DSEK offers advantages over penetrating keratoplasty
Descemets stripping with endothelial keratoplasty provides significant advantages over penetrating keratoplasty, among them quicker healing rates, more predictable outcomes and better corneal strength retention, according to a study.
Francis W. Price Jr., MD, and Marianne O. Price, PhD, retrospectively analyzed data from the first 200 consecutive patients who underwent Descemets stripping with endothelial keratoplasty (DSEK). Follow-up ranged from 7 to 20 months in 124 eyes, and between 2 and 6 months in 76 eyes. The DSEK technique consisted of stripping Descemets membrane and endothelium from the recipients central cornea and transplanting an 8- to 9-mm disc of donor endothelium and posterior stroma through a 5-mm incision. Sutures were used only to close the incision, Drs. Price said.
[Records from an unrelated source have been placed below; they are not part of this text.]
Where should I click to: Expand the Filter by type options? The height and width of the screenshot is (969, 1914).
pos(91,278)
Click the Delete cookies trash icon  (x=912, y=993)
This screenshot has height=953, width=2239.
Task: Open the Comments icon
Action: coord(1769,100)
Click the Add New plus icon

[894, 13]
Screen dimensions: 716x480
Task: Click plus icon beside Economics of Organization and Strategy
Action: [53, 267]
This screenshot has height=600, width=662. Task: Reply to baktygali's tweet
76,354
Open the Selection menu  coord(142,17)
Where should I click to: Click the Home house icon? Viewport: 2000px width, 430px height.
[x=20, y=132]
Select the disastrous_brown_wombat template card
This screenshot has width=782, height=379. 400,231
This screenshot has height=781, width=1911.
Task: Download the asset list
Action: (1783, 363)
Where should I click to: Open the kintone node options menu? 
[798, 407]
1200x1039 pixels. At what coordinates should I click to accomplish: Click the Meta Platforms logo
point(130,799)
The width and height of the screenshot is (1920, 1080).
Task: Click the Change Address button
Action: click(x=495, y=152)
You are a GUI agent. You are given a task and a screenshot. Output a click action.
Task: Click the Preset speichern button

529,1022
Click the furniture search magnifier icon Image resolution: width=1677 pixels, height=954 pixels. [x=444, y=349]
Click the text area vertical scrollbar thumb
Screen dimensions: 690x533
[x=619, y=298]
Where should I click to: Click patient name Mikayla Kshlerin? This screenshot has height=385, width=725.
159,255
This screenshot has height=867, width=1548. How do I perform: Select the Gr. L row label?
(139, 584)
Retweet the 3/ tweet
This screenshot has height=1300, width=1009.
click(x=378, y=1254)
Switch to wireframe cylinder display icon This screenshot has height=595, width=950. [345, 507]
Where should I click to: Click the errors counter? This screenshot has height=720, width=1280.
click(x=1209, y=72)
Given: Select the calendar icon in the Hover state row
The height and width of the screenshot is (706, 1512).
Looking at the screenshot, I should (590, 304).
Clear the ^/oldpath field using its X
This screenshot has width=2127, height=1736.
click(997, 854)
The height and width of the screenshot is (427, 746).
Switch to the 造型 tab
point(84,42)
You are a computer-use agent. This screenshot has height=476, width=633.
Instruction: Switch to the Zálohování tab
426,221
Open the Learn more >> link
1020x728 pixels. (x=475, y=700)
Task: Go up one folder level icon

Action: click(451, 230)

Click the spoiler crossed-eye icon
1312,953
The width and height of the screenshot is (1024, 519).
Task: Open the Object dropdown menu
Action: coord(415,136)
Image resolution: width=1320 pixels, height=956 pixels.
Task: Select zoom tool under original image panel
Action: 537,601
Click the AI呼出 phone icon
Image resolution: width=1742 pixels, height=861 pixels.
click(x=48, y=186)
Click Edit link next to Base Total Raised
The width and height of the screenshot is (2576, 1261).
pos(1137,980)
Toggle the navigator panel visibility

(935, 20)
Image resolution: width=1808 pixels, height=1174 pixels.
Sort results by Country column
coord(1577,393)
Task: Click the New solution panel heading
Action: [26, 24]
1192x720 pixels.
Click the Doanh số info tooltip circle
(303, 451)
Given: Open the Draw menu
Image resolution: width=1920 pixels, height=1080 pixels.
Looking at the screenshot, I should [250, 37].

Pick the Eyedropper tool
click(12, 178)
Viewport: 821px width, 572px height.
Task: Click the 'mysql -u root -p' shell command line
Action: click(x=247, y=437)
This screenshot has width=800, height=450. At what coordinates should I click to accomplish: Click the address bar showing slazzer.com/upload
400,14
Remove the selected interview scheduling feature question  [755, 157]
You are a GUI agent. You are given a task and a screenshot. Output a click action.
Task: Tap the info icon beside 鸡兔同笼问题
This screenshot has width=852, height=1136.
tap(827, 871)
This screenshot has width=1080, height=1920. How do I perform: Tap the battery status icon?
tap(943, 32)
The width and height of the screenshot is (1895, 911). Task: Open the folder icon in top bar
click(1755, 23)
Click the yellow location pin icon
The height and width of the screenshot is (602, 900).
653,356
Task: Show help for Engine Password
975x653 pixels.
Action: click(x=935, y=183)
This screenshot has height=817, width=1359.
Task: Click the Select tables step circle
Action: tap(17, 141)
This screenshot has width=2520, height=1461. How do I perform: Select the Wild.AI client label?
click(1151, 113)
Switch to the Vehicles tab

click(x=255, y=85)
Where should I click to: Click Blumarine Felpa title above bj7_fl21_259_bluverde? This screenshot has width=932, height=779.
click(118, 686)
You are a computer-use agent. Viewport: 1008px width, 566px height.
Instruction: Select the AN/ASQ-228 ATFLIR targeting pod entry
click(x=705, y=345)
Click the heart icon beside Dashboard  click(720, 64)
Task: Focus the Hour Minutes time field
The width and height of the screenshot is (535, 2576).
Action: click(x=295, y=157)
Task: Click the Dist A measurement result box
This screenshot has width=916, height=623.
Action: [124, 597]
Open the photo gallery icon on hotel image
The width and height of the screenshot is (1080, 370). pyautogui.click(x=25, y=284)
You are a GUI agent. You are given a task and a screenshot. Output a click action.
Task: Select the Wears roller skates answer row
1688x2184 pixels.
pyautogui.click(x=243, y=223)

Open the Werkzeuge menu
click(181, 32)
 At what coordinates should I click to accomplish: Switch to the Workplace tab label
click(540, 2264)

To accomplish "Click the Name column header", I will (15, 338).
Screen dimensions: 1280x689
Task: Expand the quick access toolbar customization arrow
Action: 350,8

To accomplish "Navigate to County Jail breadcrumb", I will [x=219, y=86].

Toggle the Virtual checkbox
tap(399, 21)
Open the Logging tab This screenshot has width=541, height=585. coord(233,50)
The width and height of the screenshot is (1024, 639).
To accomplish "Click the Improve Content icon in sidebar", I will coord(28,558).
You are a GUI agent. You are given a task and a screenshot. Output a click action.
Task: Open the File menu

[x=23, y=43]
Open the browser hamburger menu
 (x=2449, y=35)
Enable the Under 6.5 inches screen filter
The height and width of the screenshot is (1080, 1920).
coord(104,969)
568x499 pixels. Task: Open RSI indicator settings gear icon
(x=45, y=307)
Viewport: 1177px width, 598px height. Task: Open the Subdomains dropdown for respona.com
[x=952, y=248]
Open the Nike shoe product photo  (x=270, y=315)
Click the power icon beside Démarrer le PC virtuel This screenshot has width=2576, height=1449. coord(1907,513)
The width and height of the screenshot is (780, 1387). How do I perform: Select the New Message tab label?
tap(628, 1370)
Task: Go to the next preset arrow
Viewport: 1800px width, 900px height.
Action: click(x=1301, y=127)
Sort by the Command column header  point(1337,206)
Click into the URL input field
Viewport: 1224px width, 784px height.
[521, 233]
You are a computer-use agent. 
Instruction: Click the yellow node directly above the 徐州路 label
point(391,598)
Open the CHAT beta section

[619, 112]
There were seven primary graft failures, with only one occurring in the second 100 cases (those that primarily used microkeratome-dissected donor tissue). Other complications were infrequent, but included one case of papillary block glaucoma, one of aqueous misdirection syndrome and cataract development in two of 27 phakic eyes.
Although donor adherence was more challenging, DSEK was technically easier and should be less traumatic to anterior chamber structures than earlier posterior grafting techniques, the researchers said.
The study is published in the Journal of Cataract & Refractive Surgery.